如何将以下依赖子查询更改为自联接?
SELECT d.name, d.created,
(SELECT SUM( q1.payout ) FROM client AS q1 WHERE q1.uid = d.uid) AS payout,
(SELECT COUNT( q2.uid ) FROM client AS q2 WHERE q2.uid = d.uid AND q2.winning =1) AS cnt
FROM client AS d group by d.name, d.created ORDER BY cnt DESC LIMIT 0 , 10;
答案 0 :(得分:3)
SELECT d.name, d.created, SUM(q1.payout) AS psum, COUNT(q2.uid) AS cnt
FROM client d
LEFT JOIN
client q1
ON q1.uid = d.uid
LEFT JOIN
client q2
ON q2.uid = d.uid
AND q2.winning =1
GROUP BY
d.name, d.created
ORDER BY
cnt DESC
LIMIT 0, 10
如果uid是PRIMARY KEY,您可以像这样重写:
SELECT d.name, d.created, SUM(payout) AS psum, COUNT(IF(winning = 1, uid, NULL)) AS cnt
FROM client d
GROUP BY
d.name, d.created
ORDER BY
cnt DESC
LIMIT 0, 10
答案 1 :(得分:1)
SELECT d.name, d.created, SUM(d.payout) AS allpayout, COUNT(alt.uid) as cnt
FROM client AS d
LEFT JOIN client AS alt
ON alt.uid = d.uid AND alt.winning = 1
GROUP BY d.name, d.created
ORDER BY cnt DESC
LIMIT 0, 10
答案 2 :(得分:0)
SELECT d.name, d.created, SUM( d.payout ) AS payout, SUM( IF( d.winning = 1, 1, 0 ) ) AS cnt
FROM client AS d
GROUP BY
d.name, d.created
ORDER BY cnt DESC LIMIT 0 , 10;

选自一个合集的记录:

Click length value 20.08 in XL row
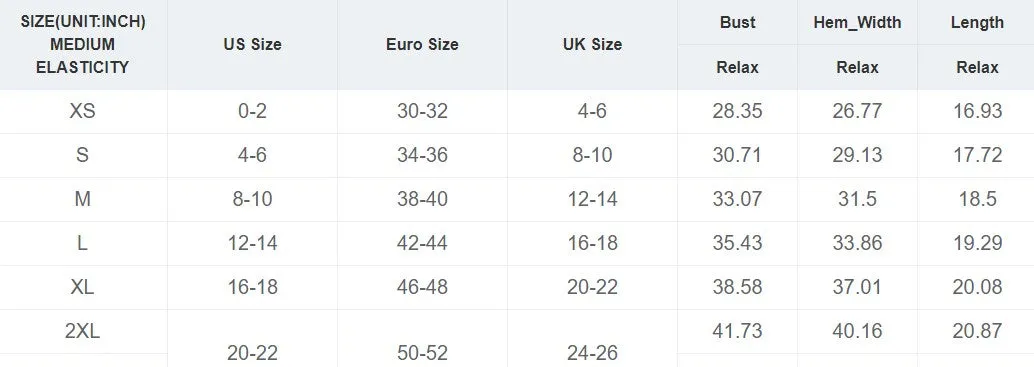The image size is (1034, 367). (977, 287)

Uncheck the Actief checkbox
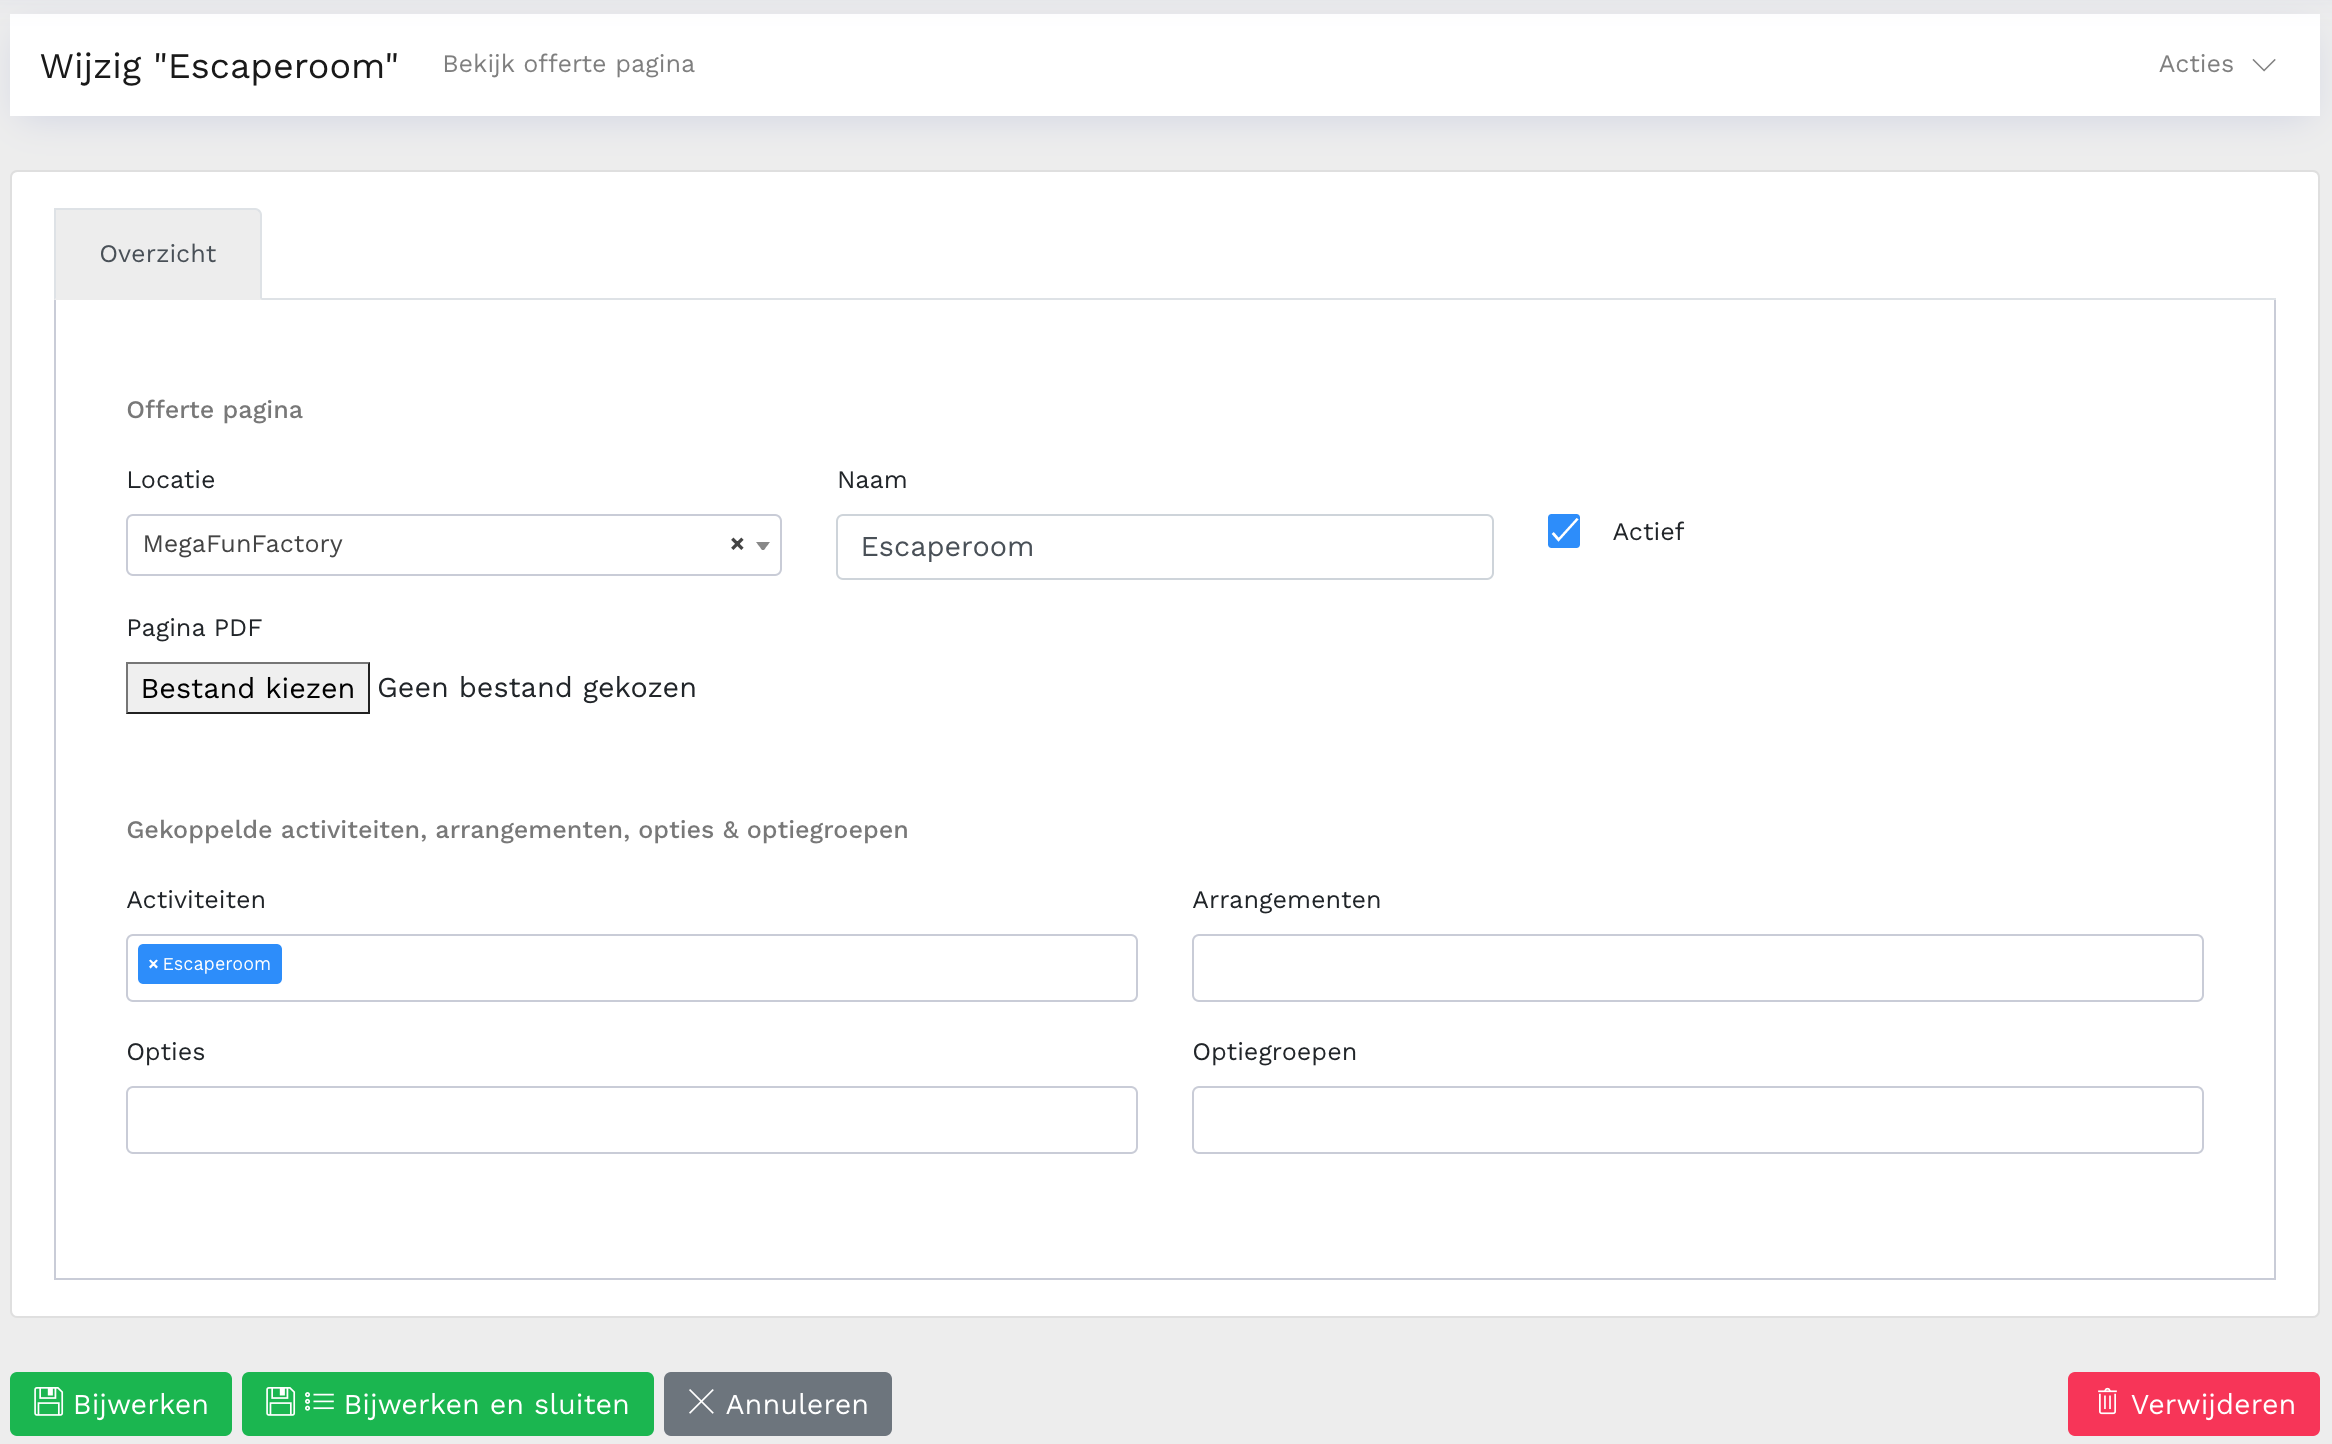pyautogui.click(x=1564, y=531)
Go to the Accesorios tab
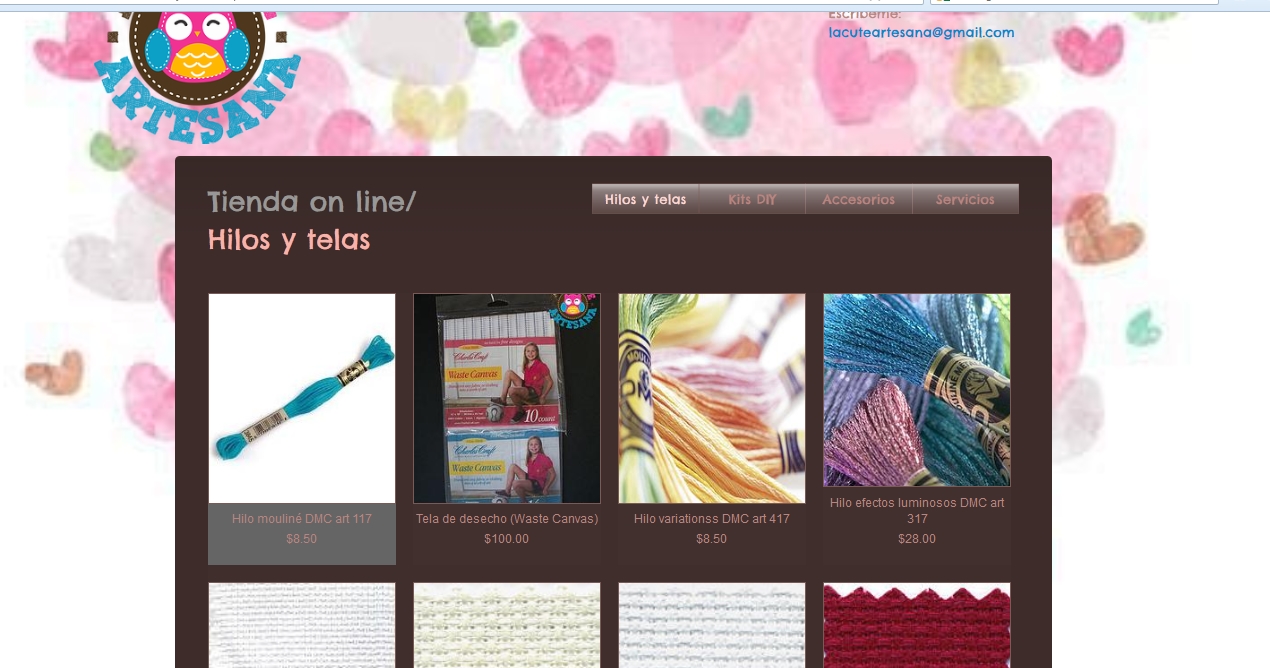1270x668 pixels. [x=859, y=199]
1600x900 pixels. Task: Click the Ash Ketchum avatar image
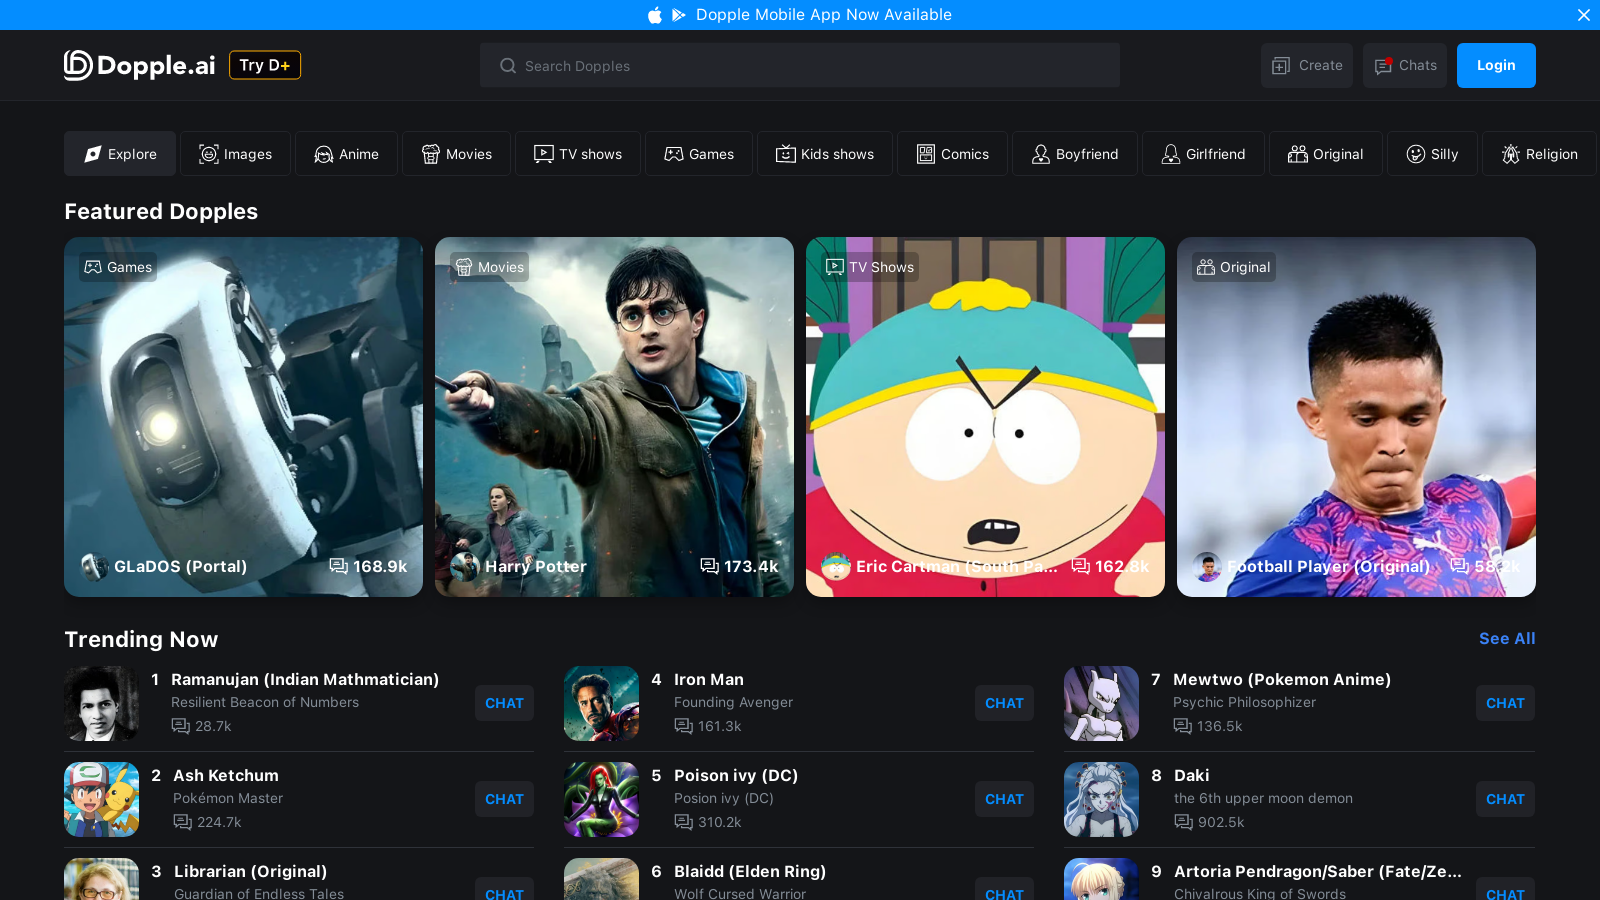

### [练习说明]
请回答:文档节选中,答案 0 说在什么条件下“可以像这样重写”?

### [本题解答]
如果 uid 是 PRIMARY KEY。